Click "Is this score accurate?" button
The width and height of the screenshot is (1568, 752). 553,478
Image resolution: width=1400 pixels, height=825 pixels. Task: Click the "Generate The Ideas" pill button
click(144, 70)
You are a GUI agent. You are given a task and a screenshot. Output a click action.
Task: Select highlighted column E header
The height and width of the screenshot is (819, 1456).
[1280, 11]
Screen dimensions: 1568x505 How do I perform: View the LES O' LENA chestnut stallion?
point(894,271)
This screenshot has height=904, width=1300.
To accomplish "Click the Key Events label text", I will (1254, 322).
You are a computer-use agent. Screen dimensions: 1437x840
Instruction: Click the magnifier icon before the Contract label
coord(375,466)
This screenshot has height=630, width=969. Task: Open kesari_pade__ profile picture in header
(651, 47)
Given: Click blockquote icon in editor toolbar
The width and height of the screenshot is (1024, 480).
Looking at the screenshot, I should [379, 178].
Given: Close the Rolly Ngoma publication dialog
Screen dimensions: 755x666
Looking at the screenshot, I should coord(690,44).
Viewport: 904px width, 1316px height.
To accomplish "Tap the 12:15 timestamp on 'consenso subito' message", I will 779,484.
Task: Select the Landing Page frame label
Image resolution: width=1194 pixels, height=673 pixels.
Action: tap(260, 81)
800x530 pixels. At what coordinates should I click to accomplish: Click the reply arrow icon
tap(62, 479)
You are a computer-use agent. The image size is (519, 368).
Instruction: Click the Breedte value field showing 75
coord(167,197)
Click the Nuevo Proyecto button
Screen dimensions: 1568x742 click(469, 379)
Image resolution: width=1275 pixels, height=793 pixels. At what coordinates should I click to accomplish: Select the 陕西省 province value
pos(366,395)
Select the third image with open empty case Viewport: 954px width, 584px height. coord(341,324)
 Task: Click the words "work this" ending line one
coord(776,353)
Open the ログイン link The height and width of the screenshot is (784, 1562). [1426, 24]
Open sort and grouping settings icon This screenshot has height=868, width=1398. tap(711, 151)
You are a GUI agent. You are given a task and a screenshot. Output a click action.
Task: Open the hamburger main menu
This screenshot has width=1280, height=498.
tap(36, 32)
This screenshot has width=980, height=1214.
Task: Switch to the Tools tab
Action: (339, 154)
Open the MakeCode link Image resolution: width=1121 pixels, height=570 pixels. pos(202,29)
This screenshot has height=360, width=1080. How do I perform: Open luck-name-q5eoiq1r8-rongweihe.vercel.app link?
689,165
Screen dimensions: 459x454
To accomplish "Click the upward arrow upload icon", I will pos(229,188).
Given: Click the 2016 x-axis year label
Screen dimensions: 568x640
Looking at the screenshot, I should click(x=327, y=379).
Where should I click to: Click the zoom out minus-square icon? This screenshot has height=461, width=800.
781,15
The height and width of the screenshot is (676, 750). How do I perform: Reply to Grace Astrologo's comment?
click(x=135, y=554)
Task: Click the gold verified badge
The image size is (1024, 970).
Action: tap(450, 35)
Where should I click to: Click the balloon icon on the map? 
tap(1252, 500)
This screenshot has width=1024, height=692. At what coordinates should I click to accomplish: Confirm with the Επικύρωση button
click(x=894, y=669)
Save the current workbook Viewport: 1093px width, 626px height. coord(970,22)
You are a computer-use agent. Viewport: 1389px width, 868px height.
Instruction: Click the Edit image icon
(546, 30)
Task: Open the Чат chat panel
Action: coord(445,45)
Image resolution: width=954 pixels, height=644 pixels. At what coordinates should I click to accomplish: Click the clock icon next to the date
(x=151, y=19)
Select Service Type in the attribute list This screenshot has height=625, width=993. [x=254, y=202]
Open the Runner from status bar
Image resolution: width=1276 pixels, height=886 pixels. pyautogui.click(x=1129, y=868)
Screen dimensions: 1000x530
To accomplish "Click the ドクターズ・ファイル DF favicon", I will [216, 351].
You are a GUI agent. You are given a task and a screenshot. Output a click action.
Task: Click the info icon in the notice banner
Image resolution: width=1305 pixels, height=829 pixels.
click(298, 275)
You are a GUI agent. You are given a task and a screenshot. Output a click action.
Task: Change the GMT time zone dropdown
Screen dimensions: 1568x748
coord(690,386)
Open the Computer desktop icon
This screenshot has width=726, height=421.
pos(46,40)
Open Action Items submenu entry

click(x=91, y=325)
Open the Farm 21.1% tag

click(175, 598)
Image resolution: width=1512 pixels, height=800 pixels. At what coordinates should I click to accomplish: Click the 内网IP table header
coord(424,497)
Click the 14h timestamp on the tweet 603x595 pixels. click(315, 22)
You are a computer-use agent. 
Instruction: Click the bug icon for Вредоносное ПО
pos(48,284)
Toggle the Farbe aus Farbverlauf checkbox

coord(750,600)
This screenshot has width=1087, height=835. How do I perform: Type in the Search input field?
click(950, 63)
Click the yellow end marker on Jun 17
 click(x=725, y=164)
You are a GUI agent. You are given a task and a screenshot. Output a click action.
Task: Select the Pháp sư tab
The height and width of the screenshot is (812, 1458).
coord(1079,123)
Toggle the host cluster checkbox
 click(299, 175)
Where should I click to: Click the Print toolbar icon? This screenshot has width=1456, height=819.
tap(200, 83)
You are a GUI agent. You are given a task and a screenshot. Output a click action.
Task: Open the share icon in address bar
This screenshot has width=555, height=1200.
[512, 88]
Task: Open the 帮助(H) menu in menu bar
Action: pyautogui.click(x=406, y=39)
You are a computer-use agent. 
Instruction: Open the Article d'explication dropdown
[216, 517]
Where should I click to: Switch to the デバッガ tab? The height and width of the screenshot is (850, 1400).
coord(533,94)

----

THE PROBLEM >>
Repeat the lines above with "computer-use agent" renamed to "desktop assistant" everywhere it occurs, leaving everything else unchanged.

THE RESPONSE >>
Click "Is this score accurate?" button
The width and height of the screenshot is (1568, 752). 553,478
Image resolution: width=1400 pixels, height=825 pixels. Task: Click the "Generate The Ideas" pill button
click(144, 70)
You are a GUI agent. You are given a task and a screenshot. Output a click action.
Task: Select highlighted column E header
The height and width of the screenshot is (819, 1456).
[1280, 11]
Screen dimensions: 1568x505 How do I perform: View the LES O' LENA chestnut stallion?
point(894,271)
This screenshot has height=904, width=1300.
To accomplish "Click the Key Events label text", I will (1254, 322).
You are a desktop assistant. Screen dimensions: 1437x840
Instruction: Click the magnifier icon before the Contract label
coord(375,466)
This screenshot has height=630, width=969. Task: Open kesari_pade__ profile picture in header
(651, 47)
Given: Click blockquote icon in editor toolbar
The width and height of the screenshot is (1024, 480).
Looking at the screenshot, I should [379, 178].
Given: Close the Rolly Ngoma publication dialog
Screen dimensions: 755x666
Looking at the screenshot, I should coord(690,44).
Viewport: 904px width, 1316px height.
To accomplish "Tap the 12:15 timestamp on 'consenso subito' message", I will 779,484.
Task: Select the Landing Page frame label
Image resolution: width=1194 pixels, height=673 pixels.
Action: tap(260, 81)
800x530 pixels. At what coordinates should I click to accomplish: Click the reply arrow icon
tap(62, 479)
You are a desktop assistant. The image size is (519, 368).
Instruction: Click the Breedte value field showing 75
coord(167,197)
Click the Nuevo Proyecto button
Screen dimensions: 1568x742 click(469, 379)
Image resolution: width=1275 pixels, height=793 pixels. At what coordinates should I click to accomplish: Select the 陕西省 province value
pos(366,395)
Select the third image with open empty case Viewport: 954px width, 584px height. coord(341,324)
 Task: Click the words "work this" ending line one
coord(776,353)
Open the ログイン link The height and width of the screenshot is (784, 1562). [1426, 24]
Open sort and grouping settings icon This screenshot has height=868, width=1398. tap(711, 151)
You are a GUI agent. You are given a task and a screenshot. Output a click action.
Task: Open the hamburger main menu
This screenshot has width=1280, height=498.
tap(36, 32)
This screenshot has width=980, height=1214.
Task: Switch to the Tools tab
Action: (339, 154)
Open the MakeCode link Image resolution: width=1121 pixels, height=570 pixels. pos(202,29)
This screenshot has height=360, width=1080. How do I perform: Open luck-name-q5eoiq1r8-rongweihe.vercel.app link?
689,165
Screen dimensions: 459x454
To accomplish "Click the upward arrow upload icon", I will pos(229,188).
Given: Click the 2016 x-axis year label
Screen dimensions: 568x640
Looking at the screenshot, I should click(x=327, y=379).
Where should I click to: Click the zoom out minus-square icon? This screenshot has height=461, width=800.
781,15
The height and width of the screenshot is (676, 750). How do I perform: Reply to Grace Astrologo's comment?
click(x=135, y=554)
Task: Click the gold verified badge
The image size is (1024, 970).
Action: tap(450, 35)
Where should I click to: Click the balloon icon on the map? 
tap(1252, 500)
This screenshot has width=1024, height=692. At what coordinates should I click to accomplish: Confirm with the Επικύρωση button
click(x=894, y=669)
Save the current workbook Viewport: 1093px width, 626px height. coord(970,22)
You are a desktop assistant. Viewport: 1389px width, 868px height.
Instruction: Click the Edit image icon
(546, 30)
Task: Open the Чат chat panel
Action: coord(445,45)
Image resolution: width=954 pixels, height=644 pixels. At what coordinates should I click to accomplish: Click the clock icon next to the date
(x=151, y=19)
Select Service Type in the attribute list This screenshot has height=625, width=993. [x=254, y=202]
Open the Runner from status bar
Image resolution: width=1276 pixels, height=886 pixels. pyautogui.click(x=1129, y=868)
Screen dimensions: 1000x530
To accomplish "Click the ドクターズ・ファイル DF favicon", I will [216, 351].
You are a GUI agent. You are given a task and a screenshot. Output a click action.
Task: Click the info icon in the notice banner
Image resolution: width=1305 pixels, height=829 pixels.
click(298, 275)
You are a GUI agent. You are given a task and a screenshot. Output a click action.
Task: Change the GMT time zone dropdown
Screen dimensions: 1568x748
coord(690,386)
Open the Computer desktop icon
This screenshot has width=726, height=421.
pos(46,40)
Open Action Items submenu entry

click(x=91, y=325)
Open the Farm 21.1% tag

click(175, 598)
Image resolution: width=1512 pixels, height=800 pixels. At what coordinates should I click to accomplish: Click the 内网IP table header
coord(424,497)
Click the 14h timestamp on the tweet 603x595 pixels. click(315, 22)
You are a desktop assistant. 
Instruction: Click the bug icon for Вредоносное ПО
pos(48,284)
Toggle the Farbe aus Farbverlauf checkbox

coord(750,600)
This screenshot has width=1087, height=835. How do I perform: Type in the Search input field?
click(950, 63)
Click the yellow end marker on Jun 17
 click(x=725, y=164)
You are a GUI agent. You are given a task and a screenshot. Output a click action.
Task: Select the Pháp sư tab
The height and width of the screenshot is (812, 1458).
coord(1079,123)
Toggle the host cluster checkbox
 click(299, 175)
Where should I click to: Click the Print toolbar icon? This screenshot has width=1456, height=819.
tap(200, 83)
You are a GUI agent. You are given a task and a screenshot. Output a click action.
Task: Open the share icon in address bar
This screenshot has width=555, height=1200.
[512, 88]
Task: Open the 帮助(H) menu in menu bar
Action: pyautogui.click(x=406, y=39)
You are a desktop assistant. 
Instruction: Open the Article d'explication dropdown
[216, 517]
Where should I click to: Switch to the デバッガ tab? The height and width of the screenshot is (850, 1400).
coord(533,94)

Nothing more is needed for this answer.